→ **PROBLEM**:
Answer these questions from the account of early osteoporosis below:
1. At what age was the osteoporosis diagnosed?
2. How many minutes of weight-bearing exercise did the treatment call for each day?
3. In which hospital is the narrator now working?

→ **TEXT FOR ANALYSIS**:
When Ann Manley was diagnosed with osteoporosis at the age of 23 she was told her bone density was worse than that of her mother who also suffers from the bone disease. This is her story
I WAS DIAGNOSED with osteoporosis when I was 23. It came as a big shock. Now after six years of treatment my bones are almost normal.
I found out that I had the disease while I was receiving treatment for an eating disorder, which is a known risk factor for osteoporosis. I was sent for a Dexa scan to check for osteoporosis. I attended the same doctor, Dr Moira O’Brien, as my mother. She told me that my bones were worse than those of my mother who was in her early 70s at the time.
I think that was the shock that I needed to start eating properly and going out and doing some exercise.
My treatment for osteoporosis took the form of drugs, including the contraceptive pill to regularise my hormones, supplements and 30 minutes of weight-bearing exercise every day.
Bone is a living tissue and is built up and broken down on a daily basis.
Bones need four things to function properly – good diet, normal hormones, the building blocks of vitamin D and calcium and, last but not least, weight-bearing exercise.
It took a while for my bones to improve initially, mainly because I didn’t take my medication properly. Even though I was training to be a doctor at the time, I wasn’t a good patient and I didn’t take my tablets.
Now I don’t need to be on the pill anymore because my own hormones have kicked in and my periods have started again.
I will always have to be careful with my diet and my calcium intake.
While there is a genetic link with my osteoporosis – both my sister and my mother have osteoporosis – my condition definitely developed much earlier because of my eating disorder.
I developed anorexia nervosa in my mid-teens, but it was only with the stress of college that it really came to the fore.
It took a couple of years for me to deal with it effectively and the diagnosis of osteoporosis was a big incentive to really tackle it. I realised that I was not just doing damage to myself on the outside, but also on the inside.
Knowing what I knew from my career as a doctor, the diagnosis of osteoporosis gave me quite a fright.
Around that time I broke a few bones in my foot from a simple trip while I was running to catch the bus. It made me realise that I had to behave myself.
Osteoporosis is a very common side effect of an eating disorder, but it is a side effect that most young people are not aware of.
While being a doctor helped me understand the issues at hand, it’s not the best job to be in to deal with any illness – six years of exams and 36-hour shifts make the recovery period hard.
Now I am working in the Mater hospital finishing out my general professional medical training and applying for a general registrar position.
When I told college friends that I couldn’t play tag rugby because of my condition, they couldn’t believe it. People find it hard to accept that a person as young as me could have osteoporosis.
I have become involved in the Irish Osteoporosis Society, trying to turn the personal into the professional.
I have also done a lot of work with older osteoporosis patients in St Mary’s in the Park.

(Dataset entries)

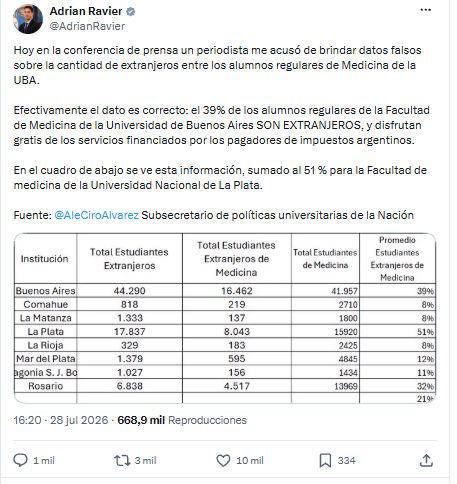Open the three-dot more options menu
The height and width of the screenshot is (484, 457).
click(x=425, y=10)
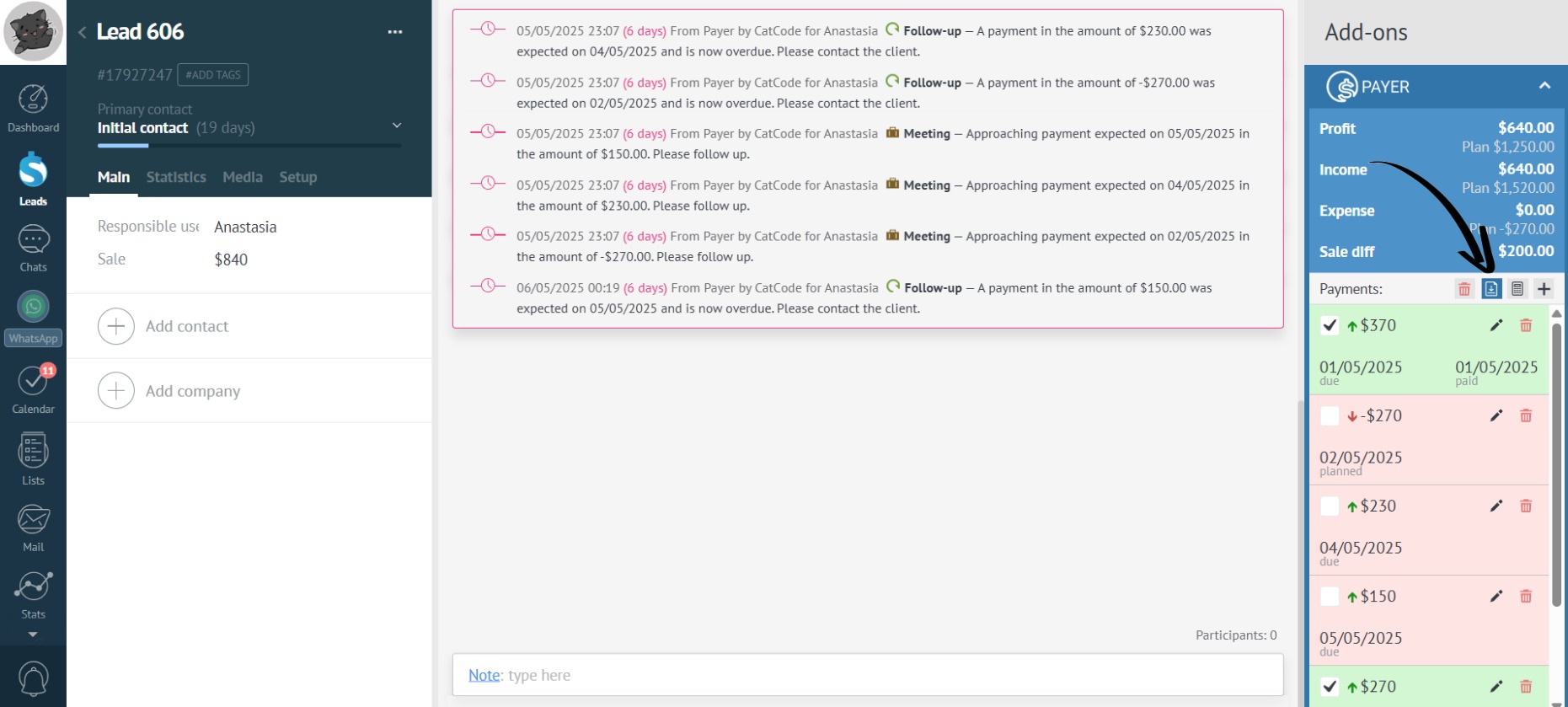
Task: Switch to the Statistics tab
Action: [x=176, y=177]
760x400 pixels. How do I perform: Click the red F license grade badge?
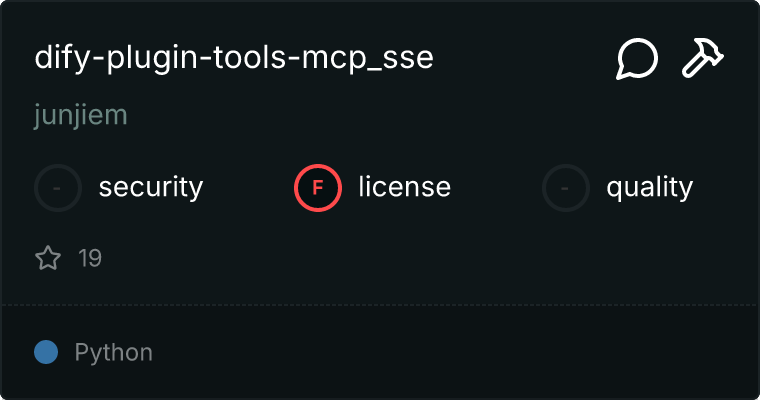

→ **WRITTEN RESPONSE**:
1. 23
2. 30 minutes
3. The Mater hospital